Leeds & West Yorkshire

Dr Nihal Weerasena tribunal: Surgeon claims he was 'a scapegoat'

Nihal Weerasena
Image caption Dr Nihal Weerasena did not attend the first day of the medical tribunal in Manchester

A surgeon claims he was "a scapegoat" for "long-standing shortcomings" at a hospital's child heart unit, a medical tribunal has heard.

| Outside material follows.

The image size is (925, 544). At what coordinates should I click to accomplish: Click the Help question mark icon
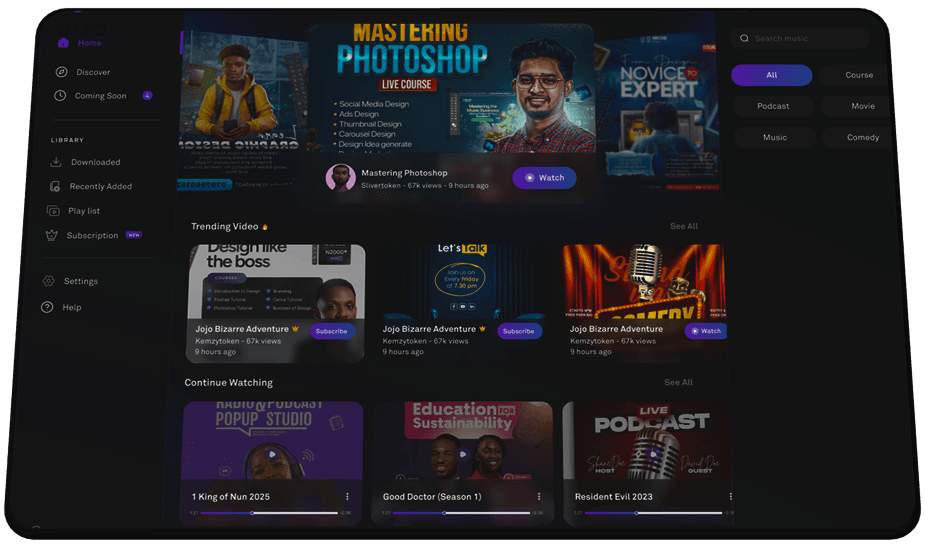click(x=47, y=307)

Dr Nihal Weerasena is accused of various failures in the care of six children and one adult while employed by Leeds Teaching Hospitals NHS Trust between 2008 and 2012.

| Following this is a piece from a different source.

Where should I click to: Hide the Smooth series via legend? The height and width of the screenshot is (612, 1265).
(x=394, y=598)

He felt he was the victim of a "cover-up", the Manchester tribunal heard.

The trust referred the doctor to the General Medical Council (GMC) in 2014.

Dr Weerasena is not attending the hearing, in which the GMC claimed his fitness to practise is impaired because of misconduct in relation to a number of operations in which some children died.

He was referred after a review of the trust's paediatric care services, which included looking at clinical outcomes.

'Campaign against him'

Children's heart operations at Leeds General Infirmary had previously been stopped for a fortnight in 2013 after safety concerns.

A report later found the unit did not have excessive mortality rates.

Outlining the individual charges against Dr Weerasena, Chloe Hudson - representing the GMC - told the panel he had shown "substandard practice" in his treatment of a seven-year-old patient in 2012 in a "complex" surgery.

He is also alleged to have failed to keep an accurate record of surgery on a six-year-old patient in November 2010.

Ms Hudson said an expert witness criticised his operation on an eight-year-old patient in September 2010 to repair narrowing of the arteries into the heart.

The tribunal heard he also failed to seek senior surgical help during the procedure and failed to explain in his typed operation report why the patient had died.

Ms Hudson said: "In essence, the doctor says that there has been a campaign against him to cover up the long-standing shortcomings of Leeds Teaching Hospitals' paediatric heart surgery department and in effect he has been made a scapegoat for departmental failures."

The hearing is scheduled to last up to three weeks.